── INFORMATION GIVEN

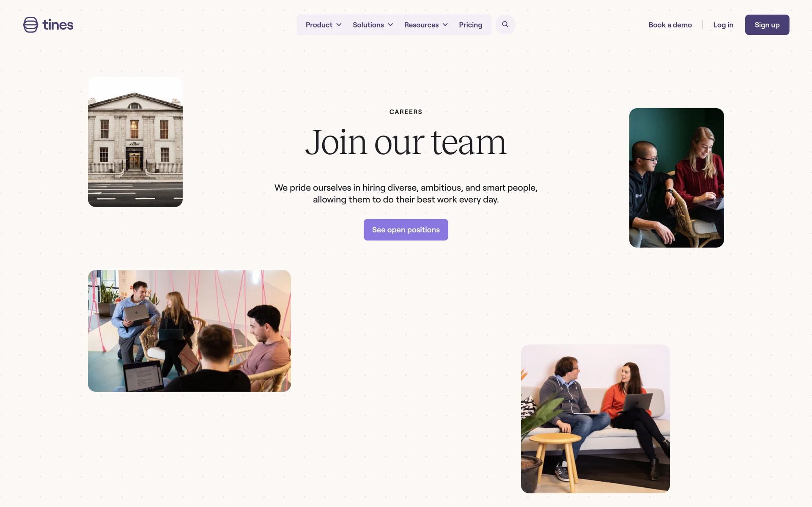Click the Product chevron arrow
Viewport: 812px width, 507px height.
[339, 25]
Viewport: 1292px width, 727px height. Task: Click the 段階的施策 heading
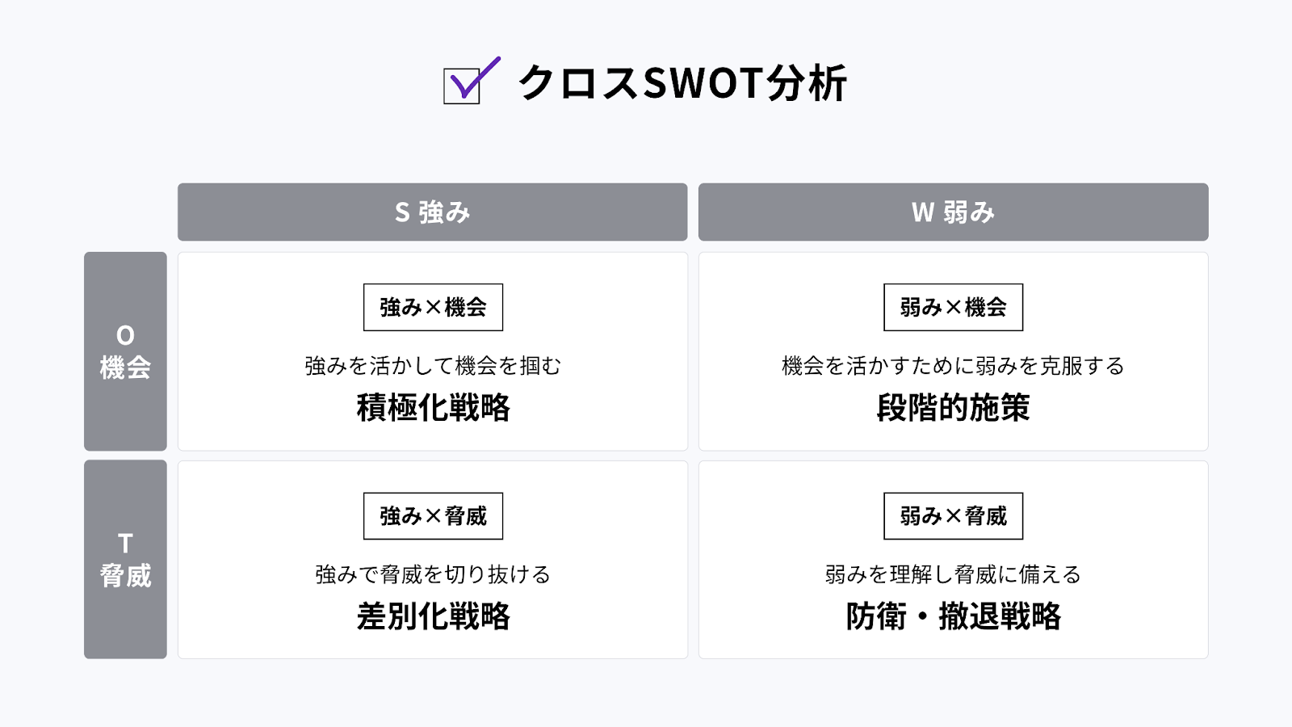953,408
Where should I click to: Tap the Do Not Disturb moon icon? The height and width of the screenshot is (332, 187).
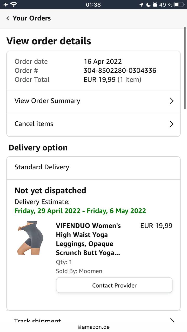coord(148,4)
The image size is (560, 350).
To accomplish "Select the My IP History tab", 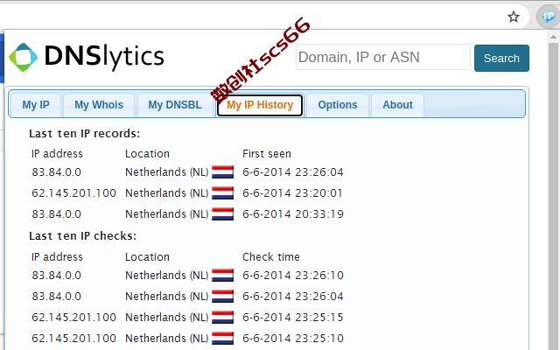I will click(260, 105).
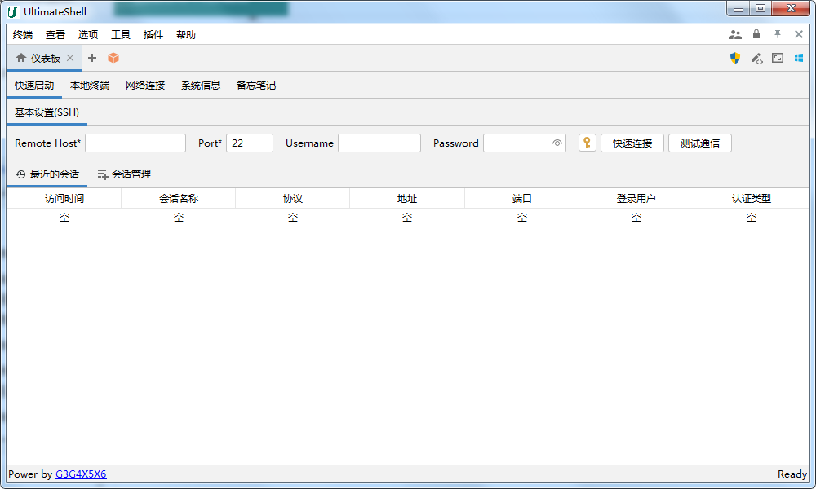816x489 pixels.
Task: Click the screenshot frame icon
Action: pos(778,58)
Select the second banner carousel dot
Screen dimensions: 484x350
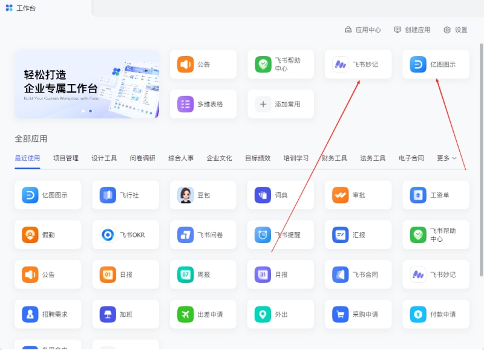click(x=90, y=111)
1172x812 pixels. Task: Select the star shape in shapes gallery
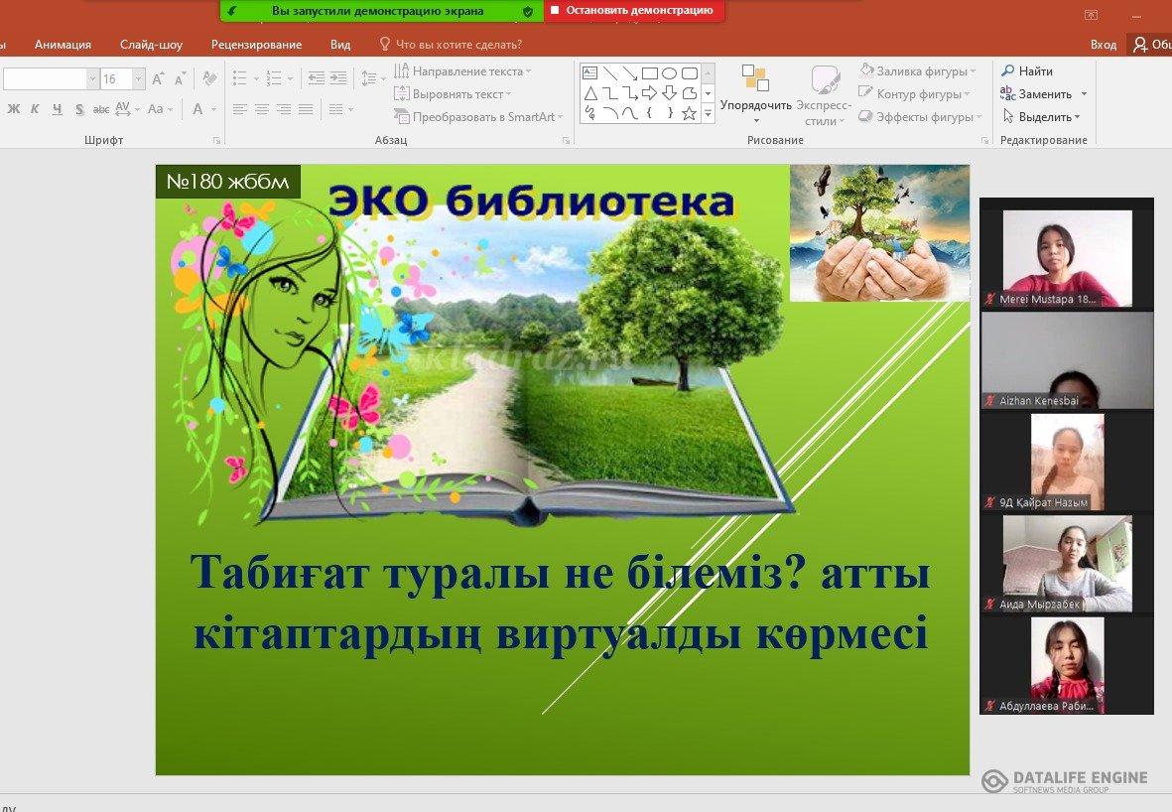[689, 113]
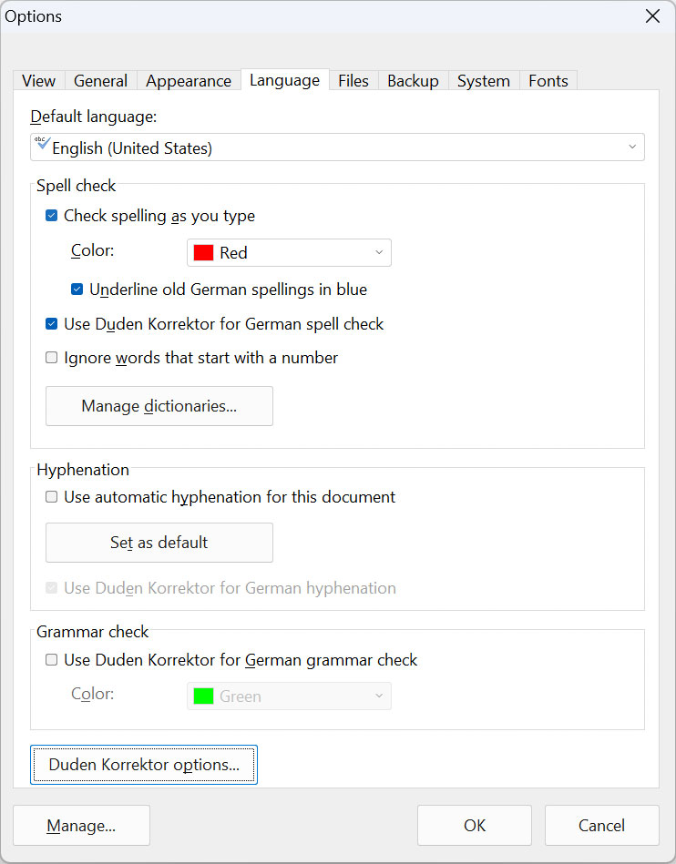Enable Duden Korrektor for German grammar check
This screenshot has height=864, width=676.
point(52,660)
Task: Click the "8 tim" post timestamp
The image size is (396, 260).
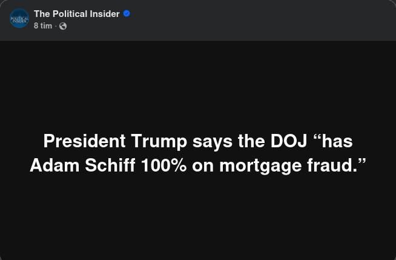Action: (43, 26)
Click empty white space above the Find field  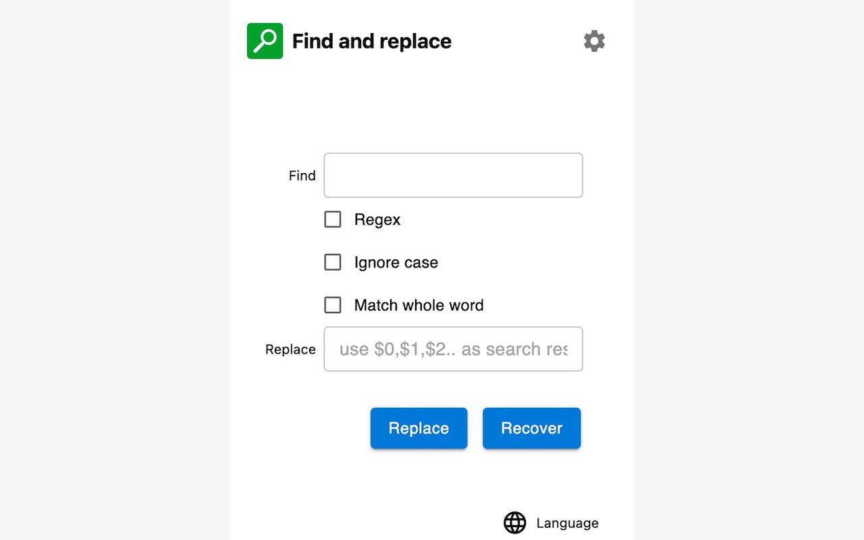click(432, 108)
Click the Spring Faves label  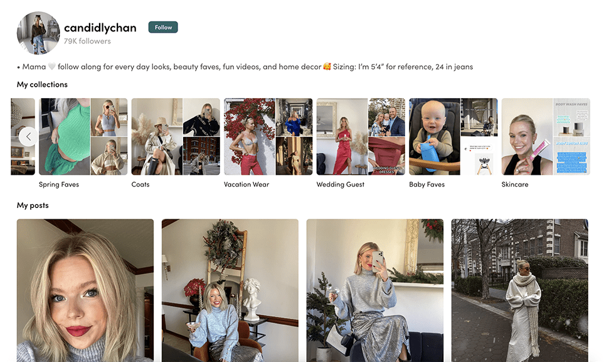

────

• [EXERCISE BRIEF] In the records above, copy exactly everything from the line that has "Viewport: 1292px width, 727px" down to the line that has "The image size is (560, 350).", both ends included, and leave out the pictures.

• [SOLUTION BELOW]
Viewport: 1292px width, 727px height. Task: Click the 段階的施策 heading
953,408
Where should I click to: Tap the Do Not Disturb moon icon? The height and width of the screenshot is (332, 187).
coord(148,4)
The image size is (560, 350).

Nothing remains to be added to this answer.